Rain showers continued to be spotty throughout the State, with the North receiving minimal rains while the South experienced heavy downpours and high winds, according to Greg Matli, Indiana State Statistician for the USDA’s National Agricultural Statistics Service. Despite the increased rainfall, portions of the State remained abnormally dry. Farmers in drier regions continued to use irrigation systems to maintain adequate moisture. Statewide precipitation was above average at 1.57 inches. Cooler temperatures helped to retain moisture received from the rains. The statewide average temperature was 73.9 degrees, 1.1 degrees below normal. There were 4.6 days available for fieldwork for the week ending July 10, down 0.7 days from the previous week.
Corn silking was 18% complete in the North, 25% in Central, and 33% in South.

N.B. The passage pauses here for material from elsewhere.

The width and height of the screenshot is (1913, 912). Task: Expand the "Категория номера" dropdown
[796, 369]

Corn rated in good to excellent condition was 75% in the North, 80% in Central, and 61% in South. Early planted corn was reported to be in excellent condition, while later planted corn continued to show signs of stress. Some corn stands have been knocked down by strong winds. It is unknown if there is any permanent damage at this time. Final applications of fungicide and nitrogen have been applied.
Hay and alfalfa growth has picked up some from the increased precipitation. Pastures in some areas have been slow to regrow. Livestock were reported in excellent condition with the cooler temperatures. Commercial zucchini harvest has begun. Blueberries were ripening quickly throughout the state. Other activities included certifying crops with FSA, hauling grain, and mowing roadsides.

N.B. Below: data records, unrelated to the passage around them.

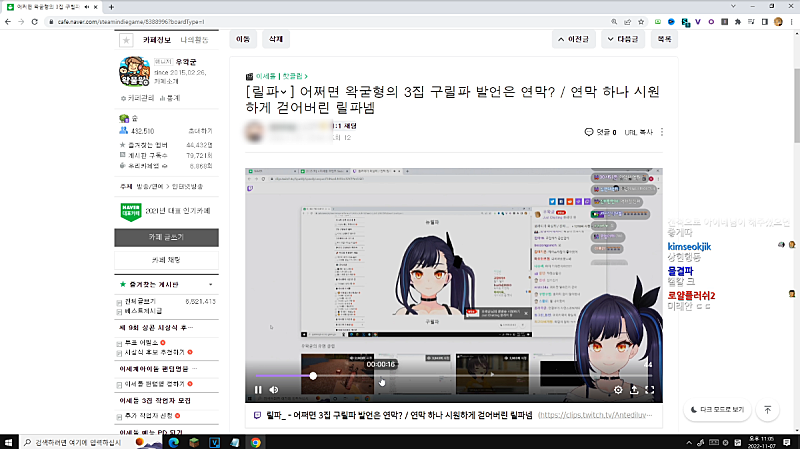Open the post's three-dot more menu

[662, 131]
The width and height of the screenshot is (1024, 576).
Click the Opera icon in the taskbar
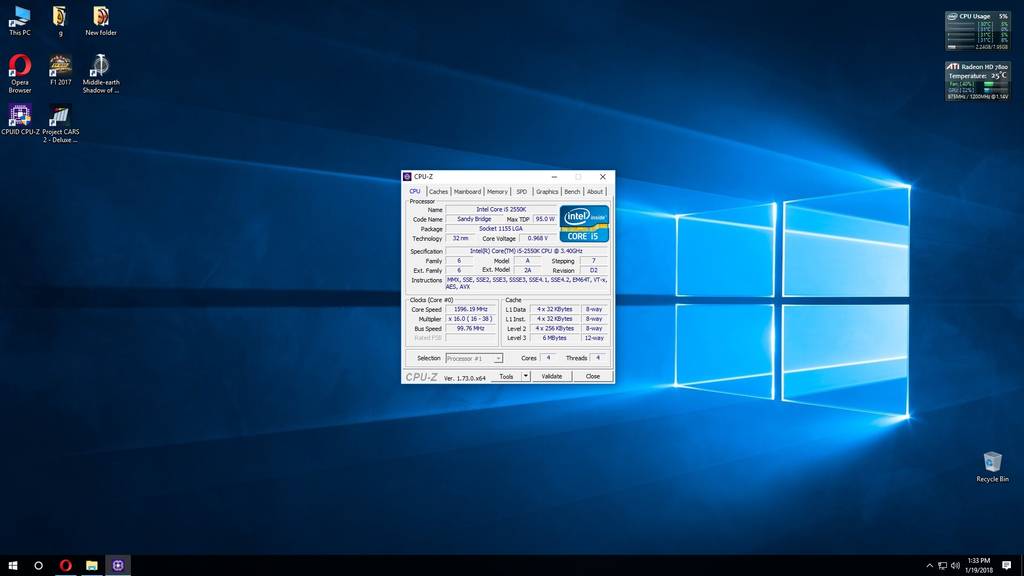point(66,565)
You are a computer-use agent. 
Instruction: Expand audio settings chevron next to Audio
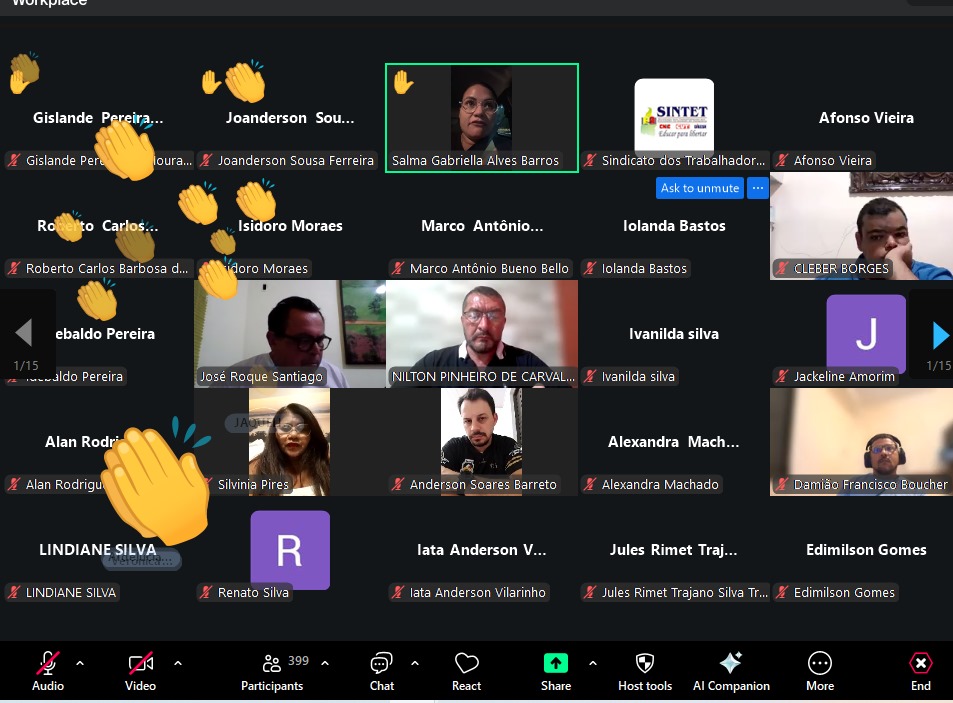tap(80, 663)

Winter wheat is 65% harvested in the North, 82% in Central, and 98% in South. Wheat harvest continued to progress quickly despite the rainy days. The crop was reported to look good coming out of the fields. Straw baling is well underway.
By region, soybeans blooming was 42% in the North, 42% in Central, and 27% in South. Soybeans rated in good to excellent condition was 71% in the North, 81% in Central, and 60% in the South. Weed pressure was high in soybean fields, particularly giant ragweed, marestail, and Canadian thistle. Rain showers have made spraying challenging for some growers. Some soybean fields in the North were reported to look somewhat wilted from high humidity and hot temperatures.